Problems —
[1] Using the article on PCB layer fusion, answer each question:
(a) What is the combination of fiberglass substrate base material and epoxy resin called?
(b) What made the traditional rivet technology expensive?
(c) What shapes can a fusion point have?
[2] Extend the article on PCB layer fusion, starting right after its final sentence.

Supplied passage —
═══

The constant and rapid growth in the field of electronics has led to the advancement in PCB manufacturing processes, increase in the complexity of board design including more internal layers, high density PCB, thinner layers, tight routing schemes and densely populated components on board. These factors are the bases on which the multilayer PCB is designed and fabricated. In this article we shall focus on one of the multilayer PCB manufacturing process called the "Lamination or fusion".
What is PCB layer Fusion..?
As the name implies, PCB fusion means to fuse the multiple layers of PCB with each other. As compared to traditional fusion process the latest fusion process includes the advantages of lower cost of manufacturing, easy operation and process efficiency is high. In multilayer PCB, each conductive and insulation layers are arranged alternately and are bonded together by lamination material. The lamination material is essentially a glue that holds multiple layers together. The combination of fiber glass substrate base material that is the insulator and the epoxy resin is called the pre-preg. The pre-preg is laminated with multiple copper foils and glue / adhesives in between as per fusion technology process.
Rivet Vs Fusion
The traditional rivet technology of fusing / laminating the PCB layers was expensive because of expensive rivets used. Also the stencil used in riveting was prone to damage. Also rivet shape deformation and misplacement on the circuit board made the rivet lamination less desirable as compared to fusion lamination. This riveting method does not use registration pins to hold the inner layers accurately. The pre-preg and inner layers are stacked in book style and secured by rivets. This stack is then depressed with bare metal plates under high temperature and pressure.
While in fusion, the pre-preg epoxy resin is melted under specified temperature and pressure so as to convert epoxy resin from phase B to phase C and internal multiple layers are laminated/glued by adhesives. The resin flow in rectangular shaped fusion joint is more adequate as compared to circular fusion joint. The resin flow must be enough to remove any air bubbles in the PCB layer stack-up. However the resin flow must not be too much such that it will stick the stack with "release film" too much that make it difficult to peel off the release film at the end of fusion process. The properties of fusion depends on the properties of epoxy resin used. The entire lamination process quality is determined by fusion properties and quality. The fusion method is discussed in more detail below.
Factors Influencing the Fusion Process:
1- Fusion Point: The fusion point or joint is the most important factor to make effective fusion process. The fusion point shape can be circle, oval or square. The size of the fusion point should not be too small such that the fusion welding is not solid enough nor the fusion point be too large so that it leaves the white spot due to image penetration, delaminating or lose connection between layers.

═══

Data section —
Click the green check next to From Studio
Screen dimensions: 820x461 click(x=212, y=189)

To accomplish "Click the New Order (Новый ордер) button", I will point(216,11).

═══

Answers for the tasks —
[1]
(a) Pre-preg.
(b) The expensive rivets it used.
(c) Circle, oval, or square.

[2]
2- Position Accuracy: The extraordinary stable and reliable positioning system be adopted so that the internal layers are aligned accurately with each other and reference position.
3- Flatness of lamination press: This is vital that the surface area of lamination press is flat, smooth and hard enough on high temperatures so that homogenous distribution of pressure/force is ensured and controlled vertical movement is balance. The resistive heating element inside the platen hot plate of lamination press is embedded and surrounding is filled with insulator to trap heat and avoid heat loss. The temperature sensor is installed to control the temperature of lamination press. Non-uniform force applied will cause deformation and misplacement of PCB layers.
4- Temperature Settings: The temperature settings are made at 285OC ideally for direct fusion without bond film, but for the FEP bond film to fusion bond the PTFE substrate, the temperature capability of lamination press is 274OC and for CTFE bond film it is 218OC. This is important to abstain from burning the layers, white spotting, de-lamination and de-soldering.
5- Pressure: Normally a laminate size 18" x 24" and CTFE or FEP bonding film will require 100-200 psi pressure. While for direct fusion with thermoset pre-preg 300-500 psi is required. However for sequential fusion for laminates with blind or buried vias for sophisticated and thinner pre-pregs like 2116 PCB design, the pressure can be 100 psi. For thin 0.5oz copper foils, "wrinkle" builds up. This is the pressure due to the glue amount is comparatively large as for copper foils for sophisticated PCB designs.
6- Time: With inadequate fusion time, there is the possibility of uneven and cracked fusion expansion area. Mostly 15 seconds fusion time is adequate.
Main Components of Fusion Process:
The main components used in the fusion lamination process are
1- Lamination Press:
The lamination press is the hydraulic press that applies high pressure under high temperature to press platens. The platens are heated electrically by heating element or oil or steam. Another type is pneumatic or vacuum press, its platens are surrounded by vacuum chamber to remove oxygen / air. The transfer press is the cooling system where water flows through the platens to cool down the heated laminate and cure it. This controlled cooling system (unlike the ambient temperature cooling where cured laminated is left open under open air room/ambient temperature to let the stack cool ) will enhance the quality of laminate for greater throughput.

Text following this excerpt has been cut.